**What to produce:**
This exercise calls for the line with "How do I perform: Click the yellow", the line with "You are a computer-use agent. The", and all lines between them in the material below, output exactly and with no other lines.

**Data supplied:**
-=-=-=-=-

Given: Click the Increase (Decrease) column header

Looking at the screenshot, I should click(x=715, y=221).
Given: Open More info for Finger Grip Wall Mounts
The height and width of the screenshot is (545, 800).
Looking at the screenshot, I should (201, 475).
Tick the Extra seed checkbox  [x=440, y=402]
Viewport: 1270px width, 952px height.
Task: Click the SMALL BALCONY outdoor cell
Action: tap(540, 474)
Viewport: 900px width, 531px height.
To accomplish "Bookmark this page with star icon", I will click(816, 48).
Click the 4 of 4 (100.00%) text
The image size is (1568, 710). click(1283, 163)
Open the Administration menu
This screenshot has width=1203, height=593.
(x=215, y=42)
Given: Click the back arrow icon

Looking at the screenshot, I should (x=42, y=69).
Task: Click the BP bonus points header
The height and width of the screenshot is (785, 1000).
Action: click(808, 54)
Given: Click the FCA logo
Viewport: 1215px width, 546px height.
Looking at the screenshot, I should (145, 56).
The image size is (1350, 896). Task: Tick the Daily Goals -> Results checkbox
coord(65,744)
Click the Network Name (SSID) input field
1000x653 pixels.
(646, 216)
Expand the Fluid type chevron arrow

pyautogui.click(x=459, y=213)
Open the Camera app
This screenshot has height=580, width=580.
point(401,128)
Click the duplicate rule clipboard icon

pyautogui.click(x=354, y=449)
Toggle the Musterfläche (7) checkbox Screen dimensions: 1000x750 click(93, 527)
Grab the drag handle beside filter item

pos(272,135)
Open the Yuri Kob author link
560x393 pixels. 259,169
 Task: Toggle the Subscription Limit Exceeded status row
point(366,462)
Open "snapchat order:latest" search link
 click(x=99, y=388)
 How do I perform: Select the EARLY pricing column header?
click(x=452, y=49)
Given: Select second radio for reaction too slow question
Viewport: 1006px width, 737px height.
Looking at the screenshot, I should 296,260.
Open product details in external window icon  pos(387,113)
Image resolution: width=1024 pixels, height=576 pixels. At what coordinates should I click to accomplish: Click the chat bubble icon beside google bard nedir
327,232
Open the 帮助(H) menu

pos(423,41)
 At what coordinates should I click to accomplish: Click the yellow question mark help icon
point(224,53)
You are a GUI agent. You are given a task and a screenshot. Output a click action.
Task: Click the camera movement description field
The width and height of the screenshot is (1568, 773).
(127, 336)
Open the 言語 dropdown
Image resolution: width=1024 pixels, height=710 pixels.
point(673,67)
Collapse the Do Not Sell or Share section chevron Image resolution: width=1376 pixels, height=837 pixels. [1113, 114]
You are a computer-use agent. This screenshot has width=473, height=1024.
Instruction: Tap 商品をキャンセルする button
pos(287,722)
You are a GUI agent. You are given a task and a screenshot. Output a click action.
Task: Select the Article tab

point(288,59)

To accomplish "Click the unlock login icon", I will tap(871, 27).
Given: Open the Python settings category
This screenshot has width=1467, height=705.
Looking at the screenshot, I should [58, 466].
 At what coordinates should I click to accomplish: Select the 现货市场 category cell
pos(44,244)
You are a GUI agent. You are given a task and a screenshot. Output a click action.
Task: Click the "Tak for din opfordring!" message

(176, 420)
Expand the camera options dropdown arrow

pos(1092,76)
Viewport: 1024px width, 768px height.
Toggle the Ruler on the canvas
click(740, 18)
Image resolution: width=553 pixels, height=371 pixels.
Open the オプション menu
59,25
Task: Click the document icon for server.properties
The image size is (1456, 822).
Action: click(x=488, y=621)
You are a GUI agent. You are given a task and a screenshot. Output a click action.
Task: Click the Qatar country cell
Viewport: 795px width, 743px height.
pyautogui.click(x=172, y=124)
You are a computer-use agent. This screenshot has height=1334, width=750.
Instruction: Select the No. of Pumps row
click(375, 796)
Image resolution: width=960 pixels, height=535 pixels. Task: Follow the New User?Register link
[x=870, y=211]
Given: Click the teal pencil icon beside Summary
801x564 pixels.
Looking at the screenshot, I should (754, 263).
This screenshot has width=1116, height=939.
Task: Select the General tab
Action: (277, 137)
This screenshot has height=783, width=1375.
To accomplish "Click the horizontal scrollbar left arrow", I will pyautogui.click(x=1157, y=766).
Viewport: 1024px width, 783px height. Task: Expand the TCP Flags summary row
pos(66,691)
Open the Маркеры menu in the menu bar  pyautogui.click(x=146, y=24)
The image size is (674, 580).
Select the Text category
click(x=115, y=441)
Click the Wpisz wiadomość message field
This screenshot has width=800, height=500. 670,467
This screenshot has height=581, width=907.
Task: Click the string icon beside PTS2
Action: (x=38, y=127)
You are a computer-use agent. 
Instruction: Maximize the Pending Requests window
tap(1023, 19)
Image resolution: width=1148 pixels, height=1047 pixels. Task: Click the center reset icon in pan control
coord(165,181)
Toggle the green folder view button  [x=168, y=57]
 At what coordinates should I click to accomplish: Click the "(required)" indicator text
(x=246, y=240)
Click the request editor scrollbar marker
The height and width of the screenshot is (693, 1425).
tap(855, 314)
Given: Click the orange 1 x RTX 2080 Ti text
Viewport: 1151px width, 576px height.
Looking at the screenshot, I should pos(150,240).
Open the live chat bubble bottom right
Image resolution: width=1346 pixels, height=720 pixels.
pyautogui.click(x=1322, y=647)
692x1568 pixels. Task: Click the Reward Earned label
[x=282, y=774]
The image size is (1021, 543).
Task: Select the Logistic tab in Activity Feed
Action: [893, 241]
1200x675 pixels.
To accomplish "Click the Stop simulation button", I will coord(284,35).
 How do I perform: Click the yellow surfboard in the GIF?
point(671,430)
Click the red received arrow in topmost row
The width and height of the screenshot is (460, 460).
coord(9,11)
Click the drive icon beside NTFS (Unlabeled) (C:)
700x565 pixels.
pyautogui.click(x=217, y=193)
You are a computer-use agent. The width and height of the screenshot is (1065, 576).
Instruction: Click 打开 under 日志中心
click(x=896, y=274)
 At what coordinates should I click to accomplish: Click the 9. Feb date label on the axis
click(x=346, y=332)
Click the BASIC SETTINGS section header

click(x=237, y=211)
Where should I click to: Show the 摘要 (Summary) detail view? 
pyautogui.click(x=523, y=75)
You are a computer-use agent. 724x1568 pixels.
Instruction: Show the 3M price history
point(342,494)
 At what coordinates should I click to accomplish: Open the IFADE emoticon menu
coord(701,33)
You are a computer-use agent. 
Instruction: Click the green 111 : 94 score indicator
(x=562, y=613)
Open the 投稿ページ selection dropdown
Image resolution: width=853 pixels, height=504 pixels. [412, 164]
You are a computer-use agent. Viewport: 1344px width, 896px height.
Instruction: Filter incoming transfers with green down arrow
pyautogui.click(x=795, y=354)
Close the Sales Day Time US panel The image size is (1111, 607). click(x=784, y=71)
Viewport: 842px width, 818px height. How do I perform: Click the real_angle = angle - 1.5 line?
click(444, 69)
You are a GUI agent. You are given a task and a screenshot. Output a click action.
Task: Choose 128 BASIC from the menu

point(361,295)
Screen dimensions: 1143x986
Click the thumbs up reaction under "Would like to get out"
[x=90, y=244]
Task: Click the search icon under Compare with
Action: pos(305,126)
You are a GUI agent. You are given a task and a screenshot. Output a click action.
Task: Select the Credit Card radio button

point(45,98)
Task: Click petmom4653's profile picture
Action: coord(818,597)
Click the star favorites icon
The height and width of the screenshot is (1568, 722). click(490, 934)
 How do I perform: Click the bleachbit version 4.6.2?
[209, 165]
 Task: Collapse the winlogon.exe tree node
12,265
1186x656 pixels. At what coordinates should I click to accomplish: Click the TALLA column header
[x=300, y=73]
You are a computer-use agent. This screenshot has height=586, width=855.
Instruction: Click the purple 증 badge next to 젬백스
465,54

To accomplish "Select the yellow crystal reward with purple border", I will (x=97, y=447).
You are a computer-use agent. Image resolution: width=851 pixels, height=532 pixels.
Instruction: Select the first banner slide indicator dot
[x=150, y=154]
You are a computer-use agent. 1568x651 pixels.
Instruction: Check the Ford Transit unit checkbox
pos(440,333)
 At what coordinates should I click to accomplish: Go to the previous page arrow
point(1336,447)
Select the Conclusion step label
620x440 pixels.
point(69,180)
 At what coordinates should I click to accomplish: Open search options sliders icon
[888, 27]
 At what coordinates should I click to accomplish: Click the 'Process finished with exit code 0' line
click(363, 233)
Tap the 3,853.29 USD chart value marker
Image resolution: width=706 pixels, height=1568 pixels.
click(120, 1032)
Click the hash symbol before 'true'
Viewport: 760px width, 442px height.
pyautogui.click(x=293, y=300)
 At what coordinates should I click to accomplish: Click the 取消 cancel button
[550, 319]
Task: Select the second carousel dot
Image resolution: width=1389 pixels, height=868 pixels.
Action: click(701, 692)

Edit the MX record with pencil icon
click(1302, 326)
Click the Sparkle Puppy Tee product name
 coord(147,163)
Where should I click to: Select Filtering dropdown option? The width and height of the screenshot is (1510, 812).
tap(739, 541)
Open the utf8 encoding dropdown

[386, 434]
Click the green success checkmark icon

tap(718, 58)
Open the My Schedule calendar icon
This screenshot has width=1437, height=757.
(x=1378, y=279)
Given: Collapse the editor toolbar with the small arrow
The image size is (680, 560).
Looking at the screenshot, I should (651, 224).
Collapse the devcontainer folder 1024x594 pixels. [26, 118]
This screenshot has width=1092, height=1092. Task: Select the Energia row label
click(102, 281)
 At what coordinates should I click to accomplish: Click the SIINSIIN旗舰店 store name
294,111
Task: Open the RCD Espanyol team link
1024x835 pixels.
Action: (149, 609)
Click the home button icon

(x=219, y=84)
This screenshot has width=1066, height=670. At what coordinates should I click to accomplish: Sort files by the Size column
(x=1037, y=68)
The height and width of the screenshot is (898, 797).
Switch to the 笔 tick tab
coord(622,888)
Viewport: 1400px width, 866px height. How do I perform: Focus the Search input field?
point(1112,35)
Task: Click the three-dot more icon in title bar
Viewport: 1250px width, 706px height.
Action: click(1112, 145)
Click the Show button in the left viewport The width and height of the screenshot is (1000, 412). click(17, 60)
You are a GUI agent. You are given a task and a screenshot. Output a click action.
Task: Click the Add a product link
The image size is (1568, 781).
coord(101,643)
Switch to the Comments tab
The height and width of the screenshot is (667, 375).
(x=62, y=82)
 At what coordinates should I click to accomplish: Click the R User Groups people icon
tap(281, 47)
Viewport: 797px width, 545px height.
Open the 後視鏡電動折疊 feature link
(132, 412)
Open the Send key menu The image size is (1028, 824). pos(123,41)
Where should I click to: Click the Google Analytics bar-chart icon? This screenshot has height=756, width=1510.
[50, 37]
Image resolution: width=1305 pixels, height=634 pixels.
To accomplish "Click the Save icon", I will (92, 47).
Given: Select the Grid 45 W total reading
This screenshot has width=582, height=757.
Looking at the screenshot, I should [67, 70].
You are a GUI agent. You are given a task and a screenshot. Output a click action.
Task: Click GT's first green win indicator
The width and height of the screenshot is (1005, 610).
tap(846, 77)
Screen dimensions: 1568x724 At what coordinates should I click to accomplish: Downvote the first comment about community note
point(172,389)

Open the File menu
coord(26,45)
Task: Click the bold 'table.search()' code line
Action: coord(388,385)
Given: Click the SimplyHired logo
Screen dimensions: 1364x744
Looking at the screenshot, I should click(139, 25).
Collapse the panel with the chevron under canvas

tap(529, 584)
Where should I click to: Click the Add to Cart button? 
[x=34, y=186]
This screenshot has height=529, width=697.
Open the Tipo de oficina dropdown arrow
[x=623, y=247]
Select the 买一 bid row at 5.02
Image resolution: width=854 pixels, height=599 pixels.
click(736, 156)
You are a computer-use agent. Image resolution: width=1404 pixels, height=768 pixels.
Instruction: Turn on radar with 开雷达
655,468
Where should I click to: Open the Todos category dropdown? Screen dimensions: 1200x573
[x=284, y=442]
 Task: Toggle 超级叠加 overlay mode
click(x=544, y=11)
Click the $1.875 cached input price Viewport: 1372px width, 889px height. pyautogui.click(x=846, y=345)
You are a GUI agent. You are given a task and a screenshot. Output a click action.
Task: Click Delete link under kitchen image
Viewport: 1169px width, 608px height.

-=-=-=-=-

**Task answer:**
 How do I perform: Click the yellow surfboard in the GIF?
point(671,430)
Click the red received arrow in topmost row
The width and height of the screenshot is (460, 460).
coord(9,11)
Click the drive icon beside NTFS (Unlabeled) (C:)
700x565 pixels.
pyautogui.click(x=217, y=193)
You are a computer-use agent. The width and height of the screenshot is (1065, 576).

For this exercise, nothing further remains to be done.